We’re in the middle of a lockdown due to the coronavirus  SARS-CoV-2, which causes COVID-19 and is debilitating and killing a lot of people all over the world. It’s going to change the world in all sorts of ways we can only grasp at right now. It’s already doing a good job at pointing out the contradictions in what we call our normal affairs of life.

Or reminders that the government applauding our health workers also applauded the rejection of a pay freeze for nurses a few years previously.

Unfortunately, it’s not necessarily the case that the pandemic will shake people out of their preconceptions: even as exogenous (material reality) an event as a worldwide health crisis may not penetrate the partisan lenses people use to perceive reality.

I’ve gotten the sense that this may be an era that puts technology into sharp relief, especially in the ways it’s compromised by capitalism. From the debates about whether to turn the surveillance state onto pandemic monitoring (on the rationale that it’s already there, just tracking our consumer interests – note that many strongly disagree), to the bottom up fab-lab approaches that are bringing us things like rapid basic ventilatorsand protective visors but not without some litigation problems on the way. (Saving lives in a global pandemic mustn’t infringe copyright, after all.) If you want a good take on this side of things try Pat Kane’s article in the National.

DATA EXTRACT:

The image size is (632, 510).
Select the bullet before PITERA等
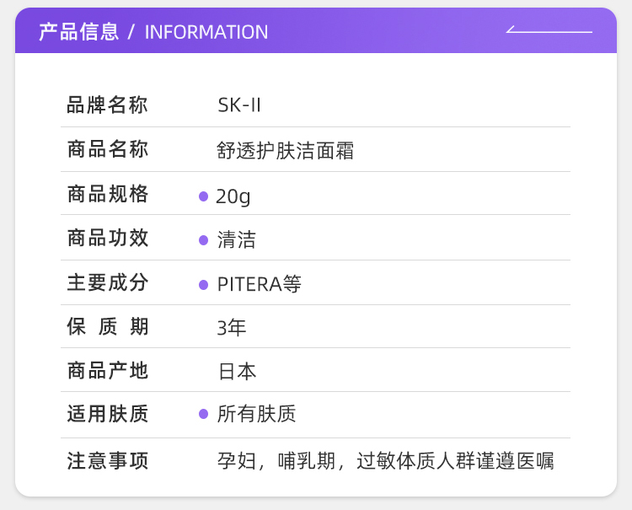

WHAT THE TASK ASKS:
Pick up the piece on the coronavirus lockdown and technology under capitalism after its last sentence, and continue it in the same voice.

OUTPUT BELOW:
Meanwhile, research serendipitously released this week suggests that craving for social contact resembles food cravings on the level of a neural pathway. We’re only in the very early days of this state of emergency, and isolation is going to produce its own share of strains. I feel for the university students who thought they were going home over the Easter holidays but now locked down into halls of residence, some apparently getting meals left at their door and so consigned – effectively, confined – to their room throughout most of the day. And I’m constantly minded of the older and more vulnerable folk – populations that I work with – who may be further isolated, for instance those in care homes who are currently denied visitors.

I feel very fortunate. We are renting a fairly spacious house, as we needed to take into account both of us needing home office space, and so we can easily take time out when needed, and time together otherwise. And we have a spacious and long-unmanaged garden that we are getting our teeth into too. We cleared a patch of straggly ground (including a monster root hunkered under the fence), re-gravelled the paths, created a new path, and started another round of planting.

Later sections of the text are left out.